* THE DATA *

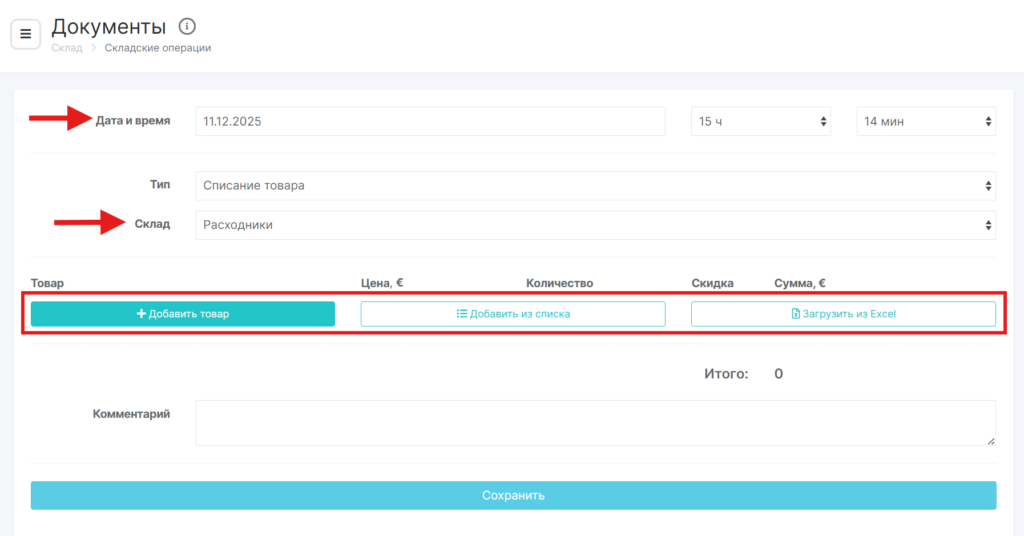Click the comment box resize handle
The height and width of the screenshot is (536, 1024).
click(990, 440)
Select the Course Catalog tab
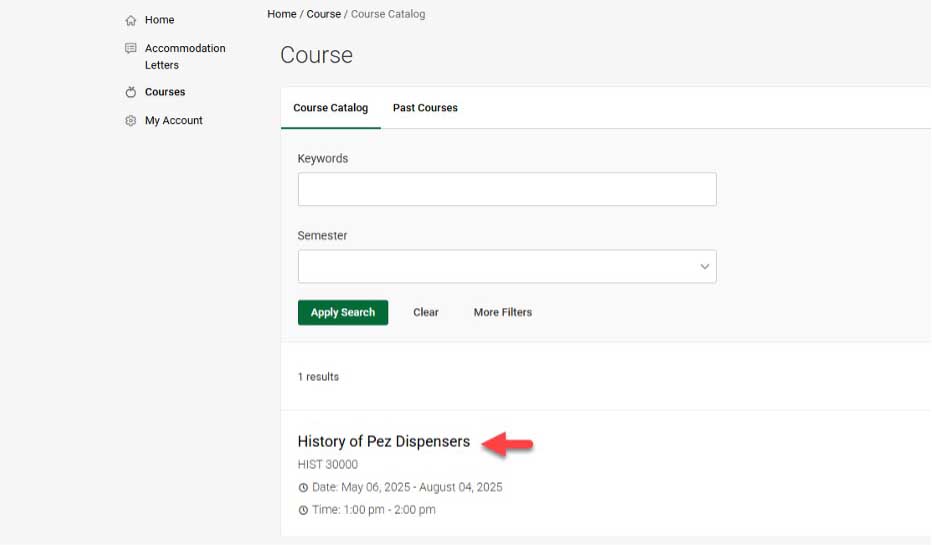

...

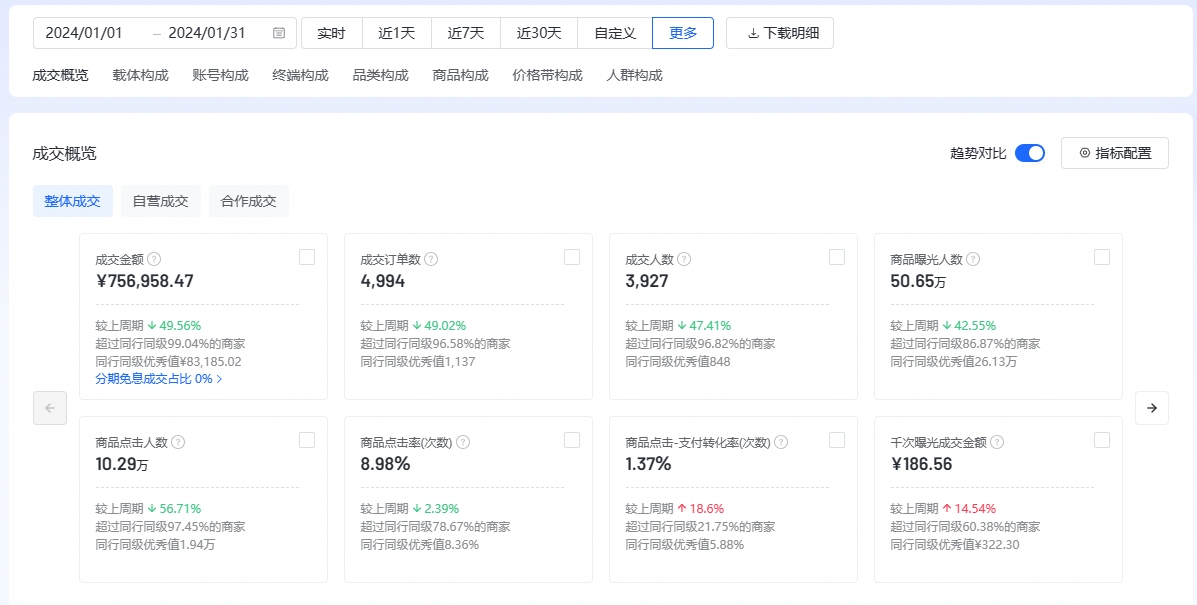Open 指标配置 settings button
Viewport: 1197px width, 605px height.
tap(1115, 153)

--

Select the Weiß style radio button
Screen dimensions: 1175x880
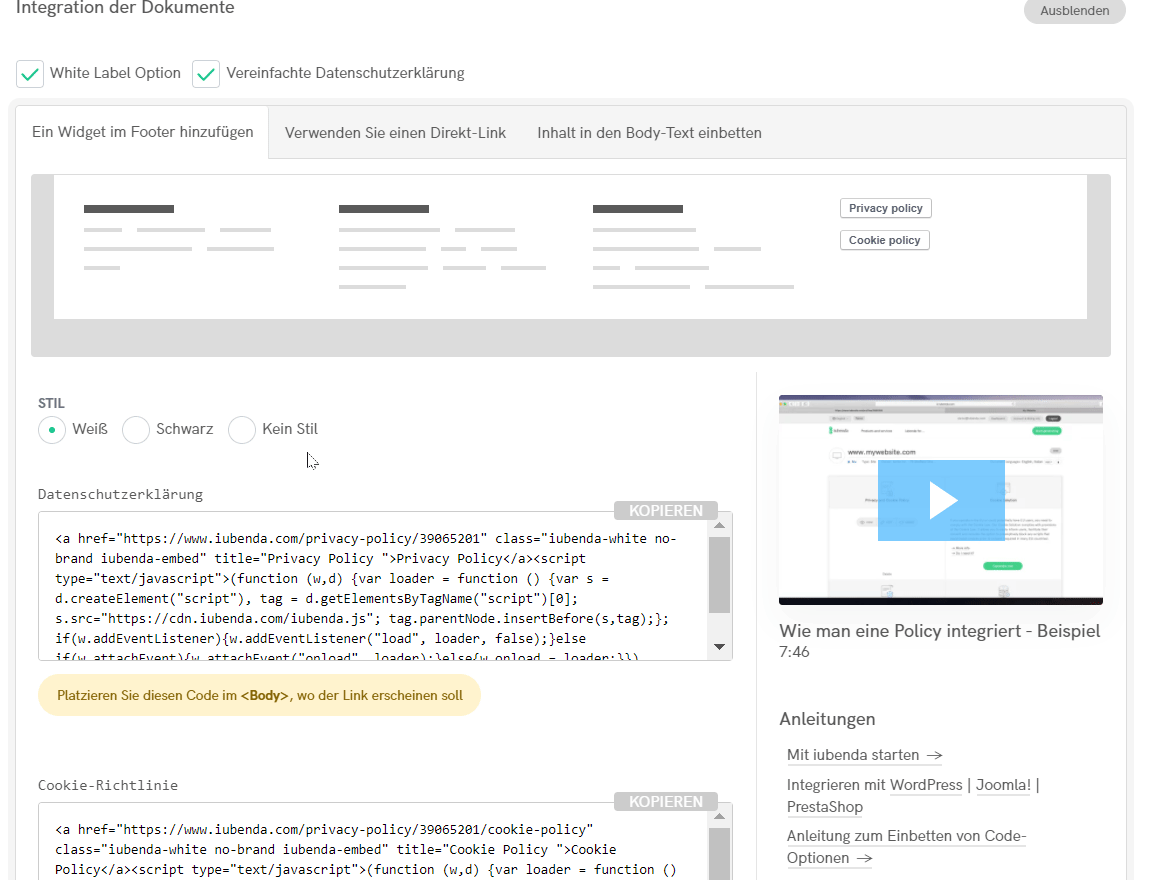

* ASSIGNMENT *
Copy the lines of the data above exactly as written, beginning with the line containing "Select the Weiß style radio button" and ending with the line containing "Screen dimensions: 1175x880", and leave out all other lines.

* SOLUTION TO THIS PROBLEM *
Select the Weiß style radio button
Screen dimensions: 1175x880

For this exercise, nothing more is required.